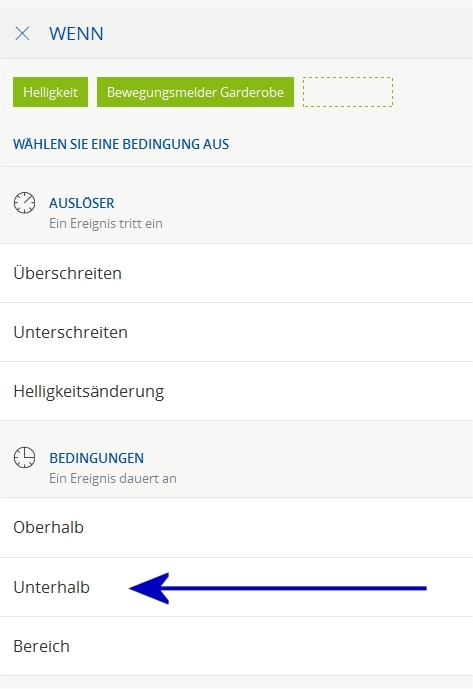Click 'Wählen Sie eine Bedingung aus' heading
473x689 pixels.
pyautogui.click(x=121, y=144)
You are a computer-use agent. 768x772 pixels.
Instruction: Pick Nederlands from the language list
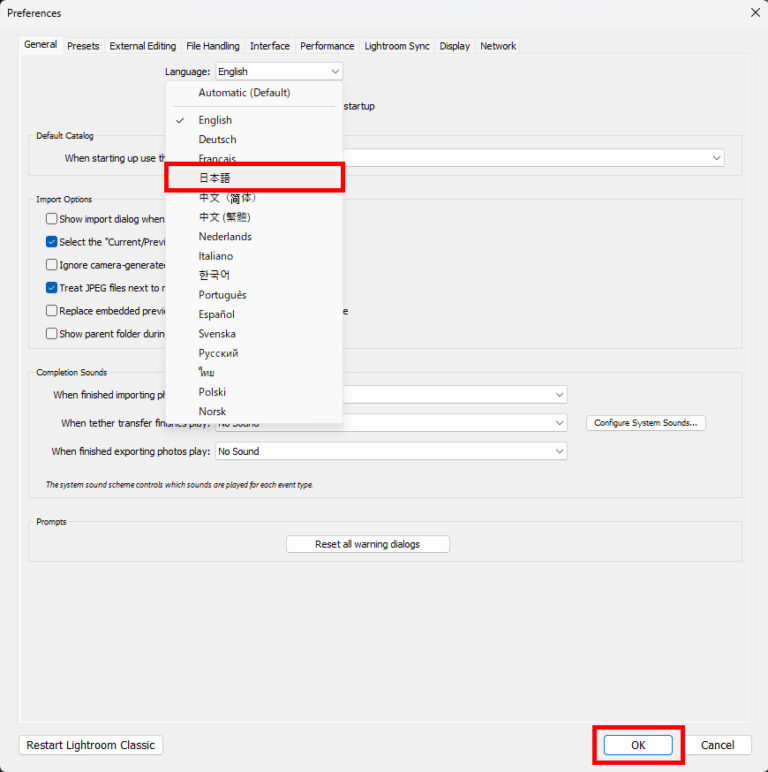coord(225,236)
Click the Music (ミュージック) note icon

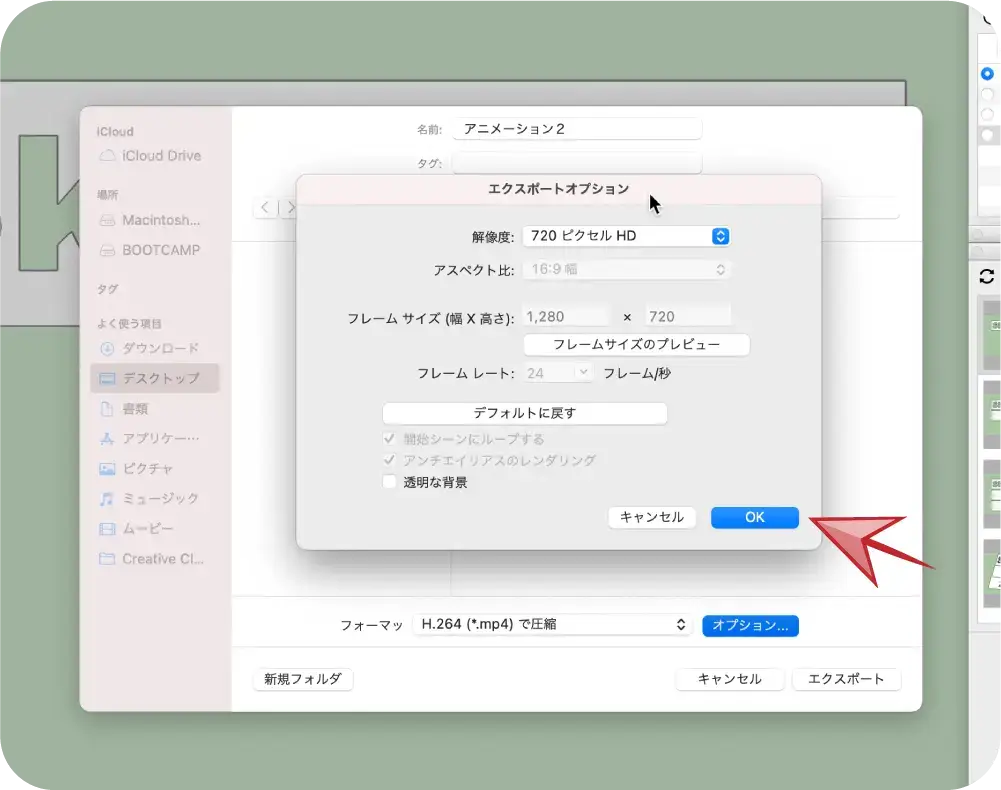point(107,498)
■ ■ ■ ■
What you are asked to do :: Drop the pictures, then reproduce exactly the lines from the one with "Instruction: Pick Nederlands" through the final line of the listing.

Solution to this problem ::
Instruction: Pick Nederlands from the language list
coord(225,236)
Click the Music (ミュージック) note icon

point(107,498)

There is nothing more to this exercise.